According to a 2021 Morning Consult survey, more than 60 percent of American adults believe student-athletes should be allowed to make money through endorsements as well as cash in on the use of their identity in licensed products like jerseys or video games.
And in 2019, voters in California passed a law that would allow college athletes to profit off their fame regardless if the NCAA changed its policy or not. With so much seemingly overwhelming fan support for allowing college athletes to financially benefit from their NIL, why did it take so long for the NCAA to make this change?
For starters, many college sports leaders have not exactly been on board with the idea that student-athletes should be allowed to earn more than what it costs them to attend school. And money was another big reason. College athletic departments are often funded by sales to games – notably mens Division 1 football, and basketball games, as well as the sale of related apparel and merchandise.
Take the March Madness college basketball tournament. It’s worth an estimated $1.1 billion annually. And the NCAA President Mark Emmert earns nearly $4 million annually.
The Era of College Athlete Influencers
How this ruling will change college sports or the finances of college athletes is yet to be determined, but the makings of a big shakeup are already there. For example, one notable difference based on what state and what school you attend is whether an athlete can use their school’s trademarks and logos in a commercial or endorsement deal. Some schools are allowing it, some are going to allow it on a situational basis, and others are not going to permit it at all.
“You can imagine if you’re recruiting a high school athlete, and he says, if I appear in a commercial once I get to your school, can I wear the school’s hat, you know, or my uniform, my jersey in the commercial, and if the answer is no and then he asks the same to another school and the answer is yes, maybe that’s the difference,” says Ross Dellenger, a writer for Sports Illustrated who’s been following this story.
This decision is “very significant” particularly for athletes who come from low-income backgrounds, Dellenger said. “In fact, I was talking to an athlete, a quarterback of Miami, who said, you know, plenty of his teammates have to send their monthly stipend check for living expenses back home to their families. So for those athletes, it’s huge. And not that a lot of them are going to make an extreme amount of money, but it’s just something there for them.”
So what kind of deals are college athletes making now that the NIL rule is in effect?
- Unilever plans to spend $5 million over the next five years in partnerships with college athletes promoting the deodorant brand Degree. A company spokesperson said it plans to spend equal amounts of money on male and female athletes that come from a diverse range of sports and backgrounds. Unilever will be relying on fans to help it find athletes with unique stories worth featuring.

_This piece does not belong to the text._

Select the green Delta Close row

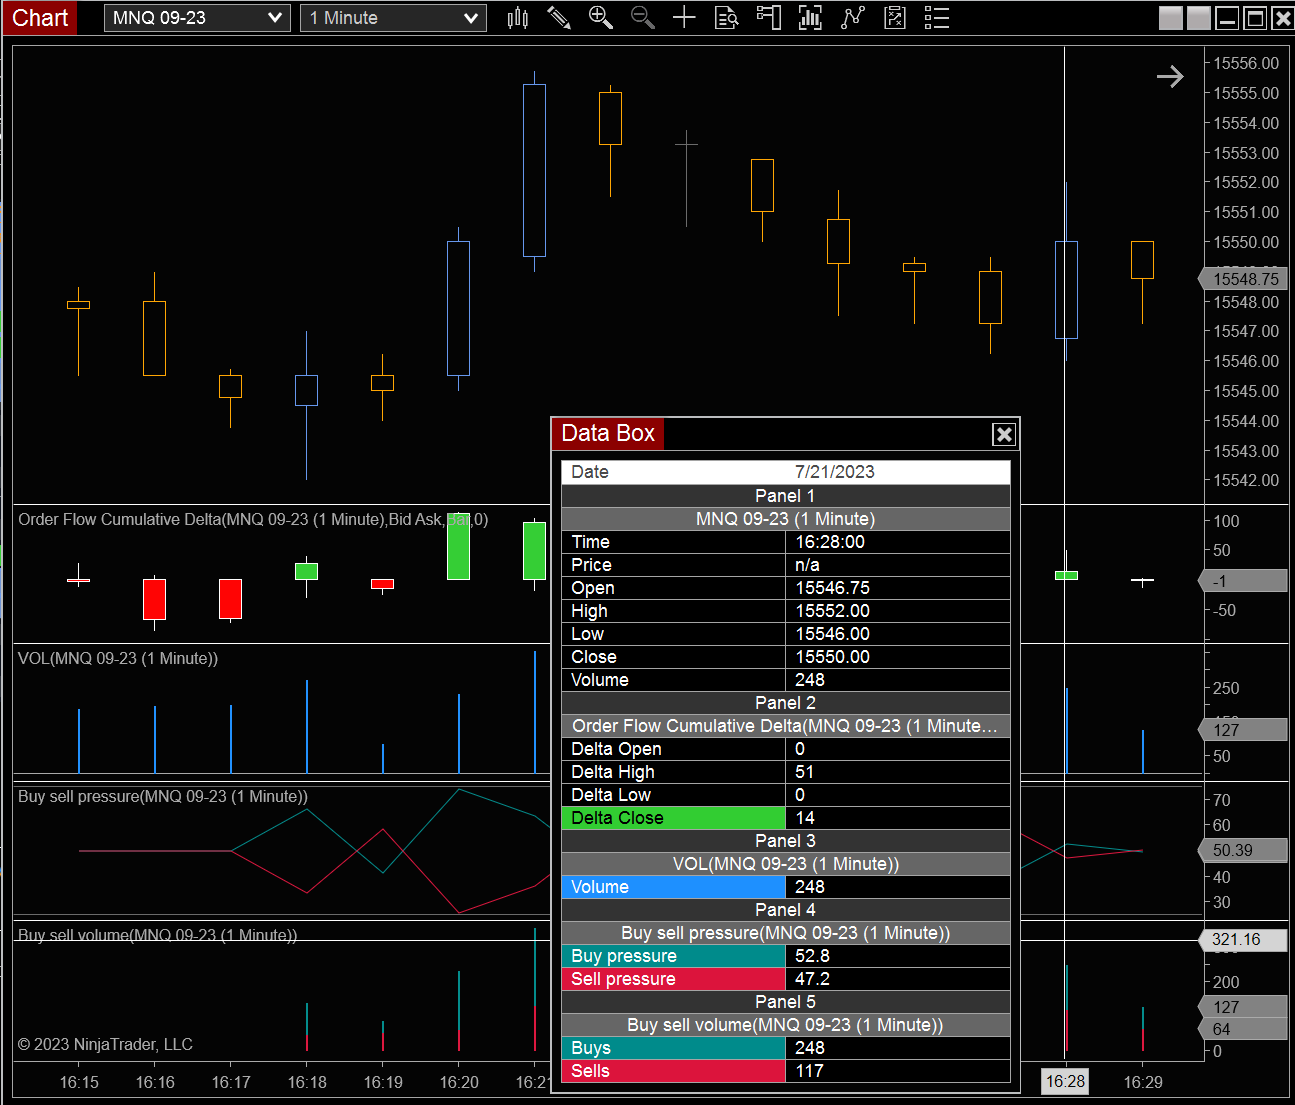[672, 818]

- Runza, a restaurant chain based in Lincoln, Nebraska, announced Wednesday that it plans to offer a flat fee to the first 100 Nebraska-based college athletes who promote the company’s rewards program on their social media feeds.
- Former Notre Dame walk-on football player Mick Assaf says his company, Yoke, has onboarded hundreds of college athletes since midnight on Thursday. The Yoke app allows athletes to make money by playing video games with fans. Rates for athletes range from a few bucks for a game to a few hundred bucks for their biggest clients, such as NFL receivers Antonio Brown and Chase Claypool. Yoke expects to have several thousand athletes from a wide variety of sports and schools on the app by the end of the week.
- Marshall offensive lineman Will Ulmer will no longer have to use the alias “Lucky Bill” or pass up money when he plays live country music in venues near the Thundering Herd’s campus. Ulmer, who has been playing music since he was 8 years old, told ESPN he hopes to start making money by booking live gigs this summer. He said he previously wasn’t allowed to promote any of his shows.